• _Énoncé_:
Poursuivez l'article ci-dessous sur l'étoile SDSS J0715-7334 à partir de sa dernière phrase.

++++ Extrait fourni

Dans les profondeurs de notre galaxie se cache une géante rouge qui n’aurait jamais dû exister sous cette forme. SDSS J0715-7334 est l’étoile la plus chimiquement pure jamais découverte, si vierge qu’elle semble avoir capturé dans sa composition l’écho direct des tout premiers instants stellaires de l’univers. Les astronomes pensent qu’elle s’est formée à partir du gaz d’une étoile mythique que personne n’a jamais vue : une étoile de Population III, vestige d’une époque où l’univers venait à peine de s’allumer.

Les fantômes lumineux du cosmos originel

Imaginez l’univers quelques centaines de millions d’années après le Big Bang. Pas de fer, pas de carbone, pas d’oxygène. Seulement de l’hydrogène et de l’hélium flottant dans l’obscurité cosmique. C’est dans ce brouillard primitif que se sont allumées les toutes premières étoiles, celles que les astrophysiciens nomment « Population III ».

Ces titans stellaires n’avaient rien à voir avec notre Soleil. Elles auraient pu atteindre des températures de 100 000 kelvins, soit 90 000 degrés de plus que notre étoile. À de telles températures, elles ne brillaient pas simplement : elles rugissaient dans l’ultraviolet, inondant l’univers naissant d’un rayonnement si énergétique qu’il a probablement contribué à ioniser tout l’hydrogène environnant.

Massives, brûlantes, éphémères. Ces géantes ont vécu vite et sont mortes jeunes, explosant en supernovae cataclysmiques après quelques millions d’années seulement. Aucune n’a survécu jusqu’à aujourd’hui. Nous sommes séparés d’elles non pas par la distance, mais par quelque chose de plus insurmontable : le temps. Treize milliards d’années nous éloignent de ces premières lueurs.

Une pureté chimique qui défie les standards

C’est précisément ce qui rend J0715-7334 si extraordinaire. Cette géante rouge possède la métallicité la plus faible jamais mesurée : environ deux fois moins de métaux lourds que le précédent détenteur du record. Pour les astronomes, « métal » désigne tout élément plus lourd que l’hélium, du carbone au fer en passant par l’oxygène.

Avec une métallicité totale inférieure à 7,8 × 10⁻⁷, cette étoile est presque aussi pure que le gaz primordial lui-même. Presque, mais pas tout à fait. Et c’est justement cette infime contamination qui raconte une histoire fascinante.

La plupart des étoiles anciennes et pauvres en métaux présentent un enrichissement en carbone, résidu de processus nucléaires complexes. Pas J0715-7334. Sa composition chimique est si étrange, si déséquilibrée, qu’elle ne peut s’expliquer que d’une seule manière : elle s’est formée directement à partir du nuage de gaz expulsé par une étoile de Population III.

++++++++
++++ Matériel fourni

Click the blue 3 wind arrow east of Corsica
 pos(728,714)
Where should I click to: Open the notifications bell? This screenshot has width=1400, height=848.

++++++++

• _Réponse_:
L’héritage d’une supernova primordiale

Les modèles de nucléosynthèse permettent aux chercheurs de remonter le temps en analysant la signature chimique d’une étoile. Comme un détective cosmique qui reconstitue une scène de crime vieille de milliards d’années, l’équipe a reconstitué la biographie de J0715-7334.

Leur verdict : cette étoile provient d’une étoile progénitrice d’environ 30 masses solaires qui a explosé avec une énergie colossale, libérant environ 5 × 10⁵¹ ergs. Pour mettre ce chiffre en perspective, c’est plus d’énergie que notre Soleil n’en produira durant toute son existence de 10 milliards d’années.

Cette supernova primordiale a dispersé son gaz dans l’espace, un gaz presque vierge mais légèrement contaminé par les éléments forgés dans le cœur brûlant de l’étoile mourante. Des millions d’années plus tard, ce nuage s’est effondré pour former J0715-7334, une étoile « quasi vierge » portant en elle la mémoire chimique de l’aube stellaire.

Un voyage depuis le Grand Nuage de Magellan

L’histoire de J0715-7334 devient encore plus intrigante quand on remonte sa trajectoire orbitale. Les calculs suggèrent qu’elle ne s’est pas formée dans la Voie lactée, mais qu’elle provient du Grand Nuage de Magellan, notre galaxie satellite située à environ 160 000 années-lumière.

Son orbite actuelle la place dans le halo lointain de notre galaxie, loin de toute contamination par le milieu interstellaire moderne. C’est une caractéristique cruciale : isolée dans les confins galactiques, sa composition chimique est restée intacte depuis sa formation. Elle n’a pas été polluée par les générations successives d’étoiles qui ont enrichi le reste de la galaxie en métaux lourds.

Cette pureté préservée fait d’elle une capsule temporelle stellaire, un témoin direct d’une époque que nous ne pouvons observer autrement.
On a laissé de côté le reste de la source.